Tailor-made? Single parents’ experiences of employment support from Jobcentre Plus and the Work Programme

Published on 17 January 2013

Summary

Employment support is failing far too many single parents. Despite years of government initiatives and ‘welfare-to-work’ programmes, the single parent employment rate in the UK is still far short of rates in European countries, and of couple mothers in the UK. As welfare reform hits single parents hard, sustainable employment at a decent wage is urgently needed.
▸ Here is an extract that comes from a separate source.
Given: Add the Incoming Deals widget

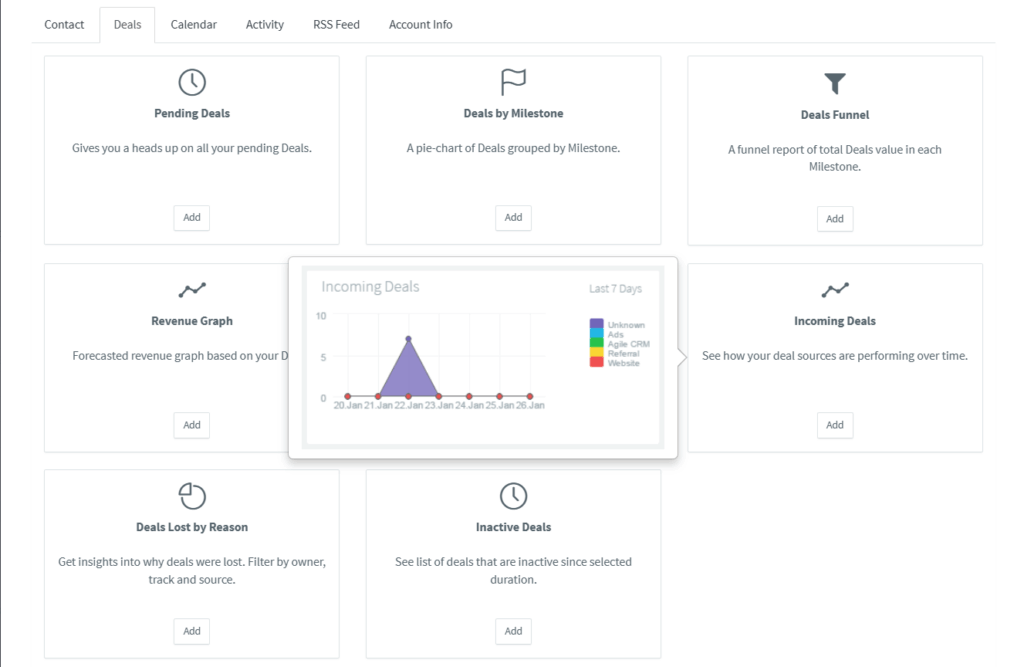Looking at the screenshot, I should [x=834, y=425].
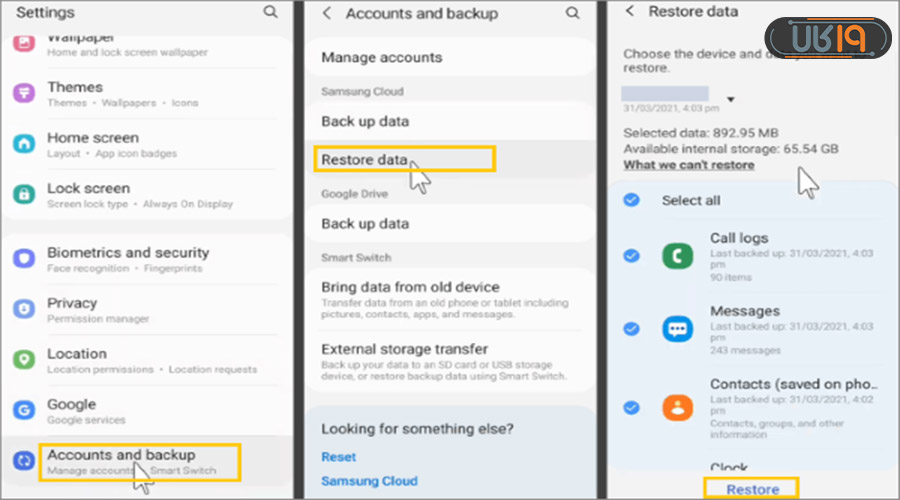Open the Privacy settings icon

25,309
This report looks at the package of government-funded employment support – from Jobcentre Plus and the Work Programme – and makes recommendations to improve single parents’ visibility in this system. This includes understanding single parent support needs, ensuring consistent and reliable childcare support and improving the quality of employment support based on single parents’ skills and needs

Key findings

  • In the early stages of the Work Programme, single parents were a third less likely to find work than other participants – just 2.5 per cent achieved job outcomes initially, compared with 3.5 per cent of all claimants
  • Single parents are often invisible within the employment support system – there is a lack of understanding among employment support providers of the specific barriers faced by single parents, or of how to overcome these barriers
  • Despite promises of personalised and tailored support, many single parents only receive a very limited and basic offer of generic support, whether through the jobcentre or the Work Programme
  • Despite some moves to measure performance on ‘sustainable job outcomes’, the system is still more geared towards moving single parents into ‘any job’, rather than one that lasts and provides a decent income.